Observable Consequences of Planet Formation Models in Systems with Close-in Terrestrial Planets

TL;DR

This paper compares various models for the formation of close-in terrestrial planets, analyzing their observable signatures to distinguish among different formation mechanisms using current and upcoming observational data.

Contribution

It evaluates the observable predictions of multiple planet formation models, including tidal effects and photo-evaporation, to identify signatures that can differentiate these mechanisms.

Findings

Tidal circularization can produce hot Earths for massive planets very close to the star.

Photo-evaporation can strip planetary envelopes, leaving behind solid cores within 0.025-0.05 AU.
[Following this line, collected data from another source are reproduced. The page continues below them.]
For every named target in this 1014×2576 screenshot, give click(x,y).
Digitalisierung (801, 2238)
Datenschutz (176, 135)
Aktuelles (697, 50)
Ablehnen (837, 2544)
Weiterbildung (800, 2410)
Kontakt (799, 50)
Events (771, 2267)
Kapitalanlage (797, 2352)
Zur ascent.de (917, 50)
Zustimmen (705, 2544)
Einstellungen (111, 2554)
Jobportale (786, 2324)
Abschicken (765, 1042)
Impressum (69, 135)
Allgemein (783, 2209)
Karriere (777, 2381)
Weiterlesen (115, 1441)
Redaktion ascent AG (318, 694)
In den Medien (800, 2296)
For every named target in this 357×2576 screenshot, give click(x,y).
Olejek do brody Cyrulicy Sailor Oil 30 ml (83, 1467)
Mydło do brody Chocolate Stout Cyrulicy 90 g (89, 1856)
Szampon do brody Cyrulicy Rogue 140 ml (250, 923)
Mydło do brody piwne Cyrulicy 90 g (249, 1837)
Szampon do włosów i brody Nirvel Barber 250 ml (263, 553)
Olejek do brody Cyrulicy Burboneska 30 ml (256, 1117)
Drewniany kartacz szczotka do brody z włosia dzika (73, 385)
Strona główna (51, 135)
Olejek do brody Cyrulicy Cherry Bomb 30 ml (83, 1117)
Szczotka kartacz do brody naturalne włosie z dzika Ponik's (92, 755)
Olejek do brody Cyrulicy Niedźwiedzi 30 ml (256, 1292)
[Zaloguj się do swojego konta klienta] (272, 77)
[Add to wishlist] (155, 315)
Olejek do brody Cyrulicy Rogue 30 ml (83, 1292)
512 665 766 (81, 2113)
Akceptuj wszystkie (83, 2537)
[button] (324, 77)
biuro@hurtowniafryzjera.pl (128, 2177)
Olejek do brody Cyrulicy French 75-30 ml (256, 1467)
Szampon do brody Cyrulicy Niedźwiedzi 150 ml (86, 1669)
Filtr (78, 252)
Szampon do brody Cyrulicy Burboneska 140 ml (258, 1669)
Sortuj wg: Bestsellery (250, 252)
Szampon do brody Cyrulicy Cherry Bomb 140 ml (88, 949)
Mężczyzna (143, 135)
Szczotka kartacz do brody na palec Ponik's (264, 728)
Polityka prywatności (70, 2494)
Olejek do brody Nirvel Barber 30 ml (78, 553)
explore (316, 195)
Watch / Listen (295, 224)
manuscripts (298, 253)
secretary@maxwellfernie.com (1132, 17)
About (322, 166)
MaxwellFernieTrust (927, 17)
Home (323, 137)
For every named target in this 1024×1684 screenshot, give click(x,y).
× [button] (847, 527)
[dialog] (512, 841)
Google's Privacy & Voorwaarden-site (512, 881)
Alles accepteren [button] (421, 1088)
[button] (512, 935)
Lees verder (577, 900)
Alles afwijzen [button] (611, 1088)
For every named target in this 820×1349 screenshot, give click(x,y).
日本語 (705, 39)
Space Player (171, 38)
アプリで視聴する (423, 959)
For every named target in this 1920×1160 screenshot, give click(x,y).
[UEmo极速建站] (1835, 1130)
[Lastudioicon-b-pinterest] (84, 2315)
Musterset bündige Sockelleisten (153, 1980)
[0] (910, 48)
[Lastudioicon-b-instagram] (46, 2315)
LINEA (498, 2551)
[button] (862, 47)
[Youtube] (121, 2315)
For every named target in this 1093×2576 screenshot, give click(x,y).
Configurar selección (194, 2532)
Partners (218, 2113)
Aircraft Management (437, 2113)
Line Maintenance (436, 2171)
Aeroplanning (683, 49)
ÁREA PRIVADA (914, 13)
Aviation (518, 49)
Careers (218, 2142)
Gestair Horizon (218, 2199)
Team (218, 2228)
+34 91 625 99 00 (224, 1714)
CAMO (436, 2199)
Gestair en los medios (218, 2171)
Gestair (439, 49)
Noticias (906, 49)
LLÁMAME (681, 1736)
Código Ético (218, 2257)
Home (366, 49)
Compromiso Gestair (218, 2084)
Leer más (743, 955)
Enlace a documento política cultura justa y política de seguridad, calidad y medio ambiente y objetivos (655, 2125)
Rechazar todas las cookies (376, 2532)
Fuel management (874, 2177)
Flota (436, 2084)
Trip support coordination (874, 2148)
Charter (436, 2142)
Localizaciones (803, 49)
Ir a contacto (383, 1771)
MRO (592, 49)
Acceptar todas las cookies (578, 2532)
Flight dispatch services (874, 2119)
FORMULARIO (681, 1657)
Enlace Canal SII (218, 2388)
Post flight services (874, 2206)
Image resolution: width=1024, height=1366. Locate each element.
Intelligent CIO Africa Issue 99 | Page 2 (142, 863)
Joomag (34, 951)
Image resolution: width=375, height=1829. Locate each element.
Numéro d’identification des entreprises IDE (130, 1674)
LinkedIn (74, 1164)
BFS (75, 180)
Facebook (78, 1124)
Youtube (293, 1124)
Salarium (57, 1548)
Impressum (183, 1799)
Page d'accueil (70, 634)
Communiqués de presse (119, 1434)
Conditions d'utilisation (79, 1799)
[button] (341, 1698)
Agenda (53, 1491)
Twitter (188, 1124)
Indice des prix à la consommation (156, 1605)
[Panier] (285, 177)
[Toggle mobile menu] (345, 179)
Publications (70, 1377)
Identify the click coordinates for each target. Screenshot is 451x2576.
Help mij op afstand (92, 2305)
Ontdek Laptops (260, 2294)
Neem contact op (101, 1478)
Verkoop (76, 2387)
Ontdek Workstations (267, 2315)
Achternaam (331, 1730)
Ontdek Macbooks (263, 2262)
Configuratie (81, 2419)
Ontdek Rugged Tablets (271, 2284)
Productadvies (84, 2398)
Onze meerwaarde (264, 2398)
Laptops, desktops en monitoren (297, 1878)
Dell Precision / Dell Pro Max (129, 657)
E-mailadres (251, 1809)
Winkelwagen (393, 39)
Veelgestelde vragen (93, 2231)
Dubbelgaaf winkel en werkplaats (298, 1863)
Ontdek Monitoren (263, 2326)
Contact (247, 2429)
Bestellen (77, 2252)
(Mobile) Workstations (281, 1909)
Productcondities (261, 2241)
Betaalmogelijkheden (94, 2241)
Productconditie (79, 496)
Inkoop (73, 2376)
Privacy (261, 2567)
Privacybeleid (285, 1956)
Distinct system architectures and compositions can distinguish formation models observationally.

Abstract

To date, two planetary systems have been discovered with close-in, terrestrial-mass planets (< 5-10 Earth masses). Many more such discoveries are anticipated in the coming years with radial velocity and transit searches. Here we investigate the different mechanisms that could form "hot Earths" and their observable predictions. Models include: 1) in situ accretion; 2) formation at larger orbital distance followed by inward "type 1" migration; 3) formation from material being "shepherded" inward by a migrating gas giant planet; 4) formation from material being shepherded by moving secular resonances during dispersal of the protoplanetary disk; 5) tidal circularization of eccentric terrestrial planets with close-in perihelion distances; and 6) photo-evaporative mass loss of a close-in giant planet. Models 1-4 have been validated in previous work. We show that tidal circularization can form hot Earths, but only for relatively massive planets (> 5 Earth masses) with very close-in perihelion distances (< 0.025 AU), and even then the net inward movement in orbital distance is at most only 0.1-0.15 AU. For planets of less than about 70 Earth masses, photo-evaporation can remove the planet's envelope and leave behind the solid core on a Gyr timescale, but only for planets inside 0.025-0.05 AU. Using two quantities that are observable by current and upcoming missions, we show that these models each produce unique signatures, and can be observationally distinguished. These observables are the planetary system architecture (detectable with radial velocities, transits and transit-timing) and the bulk composition of transiting close-in terrestrial planets (measured by transits via the planet's radius).